Don’t call me Bibi—or anybody else, for that matter, The BMJ

8. Reducing workforce and system biases: No one’s listening – sickle cell care

Jaspreet Kaur told us that during her friend’s admissions as an inpatient “overdue pain relief was the norm”.

Angela Thomas described waiting “in A&E for 2 to 3 hours while my pain got steadily worse until I was screaming out in pain.”

Another patient referred to an incident in which they were left in “paralysing pain” for almost 24 hours. They had been informed that their care plan medication was not available but when a new doctor came on shift discovered it had been available all along.

Kye Gbangbola told us: “Every time I have been in hospital, I have constantly suffered more pain than necessary due to ward staff not responding to my medical needs,” including pain relief.

Sickle Cell Society No one’s listening – A report

Appendix 2: Example patient safety healthcare inequalities reduction research questions

Ethnic groups

Example research questions:

  • What is the scale, nature and reasons for disparities in patient safety between patients who identify as White and patients who identify as other ethnicities?
  • Are ethnic minority groups more vulnerable to anaphylaxis?

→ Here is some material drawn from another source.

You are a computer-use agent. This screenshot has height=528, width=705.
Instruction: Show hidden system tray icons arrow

If so, why and how can it be mitigated with harm reduction approaches, especially in relation to anaphylaxis from medication?
  • How can efficient take up of pain management be improved in people of different ethnicities?
  • What are the interpersonal and structural factors that shape care and experiences? Such as ineffective communication, biases and prejudices, clinical education, clinical trials, guidelines and treatment designed around White middle class populations as the norm.

Patient safety

Example research questions:

  • Which causes of patient safety healthcare inequalities should be prioritised for greatest potential safety improvement?
  • What mechanism(s) underpins and drives patient safety inequalities in healthcare? What are the differences in risk of harm to the different protected characteristics and how can the risks with the greatest impact be addressed?

Specific services

Example research questions:

  • What is the scale, nature, severity and the reasons for avoidable harm in mental health services? Who is harmed (including groups with protected characteristics and other health inequalities groups)?
  • ·To what extent are ethnic minorities involved in clinical research? How do we address the gaps and improve involvement and engagement in research?
  • What are the reasons for avoidable harm and deaths in maternity services for Black women?
  • What are the reasons for delayed dialysis and kidney transplantation for Black people?

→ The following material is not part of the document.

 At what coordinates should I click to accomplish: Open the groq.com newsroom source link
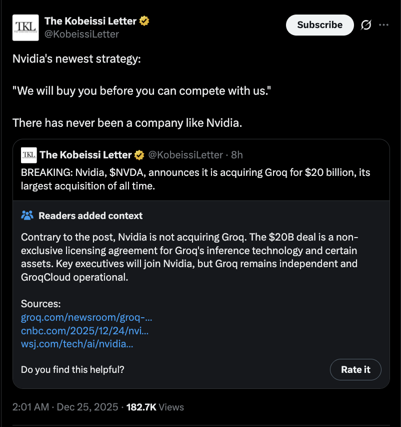click(87, 317)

Medical devices and medications

Example research questions:

  • What is the scale, nature, severity and the reasons for avoidable harm related to medication error and medication-related harm in particular sectors, treatments or interventions with high harm potential?
  • What is the scale, nature, severity and the reasons for avoidable, in relation to CYP2C19 metabolised medicines?
  • Who is harmed (including groups with protected characteristics and other health inequalities groups)?
  • Is there racial or other bias in the use, efficacy or accuracy of vital signs monitoring devices, and what are the reasons for it?

Communication

Example research questions:

  • To what extent does appropriate health information for different groups experiencing healthcare inequalities make their healthcare safer?
  • What education for healthcare professions would best enable this? This should include reference to Culturally sensitive communication in healthcare: A concept analysis.
  • What extent do different groups experiencing healthcare inequalities have access to translation and interpreting services? To what extent do these translation and interpreting services meet their needs, and how will this enhance patient safety?

Transitions of care

Example research questions:

  • What is the scale, nature, severity and the reasons for avoidable harm in children and young people? Who is harmed (including groups with protected characteristics and other health inequalities groups)?
  • What are the challenges affecting patient safety healthcare inequalities for children and young people when transitioning to adult services for mental and physical health?
  • To what extent does a liaison role, such as the patient liaison officer role initially created in primary care or the family liaison officer role created during COVID-19 in inpatient settings, improve patient safety for different groups experiencing healthcare inequalities?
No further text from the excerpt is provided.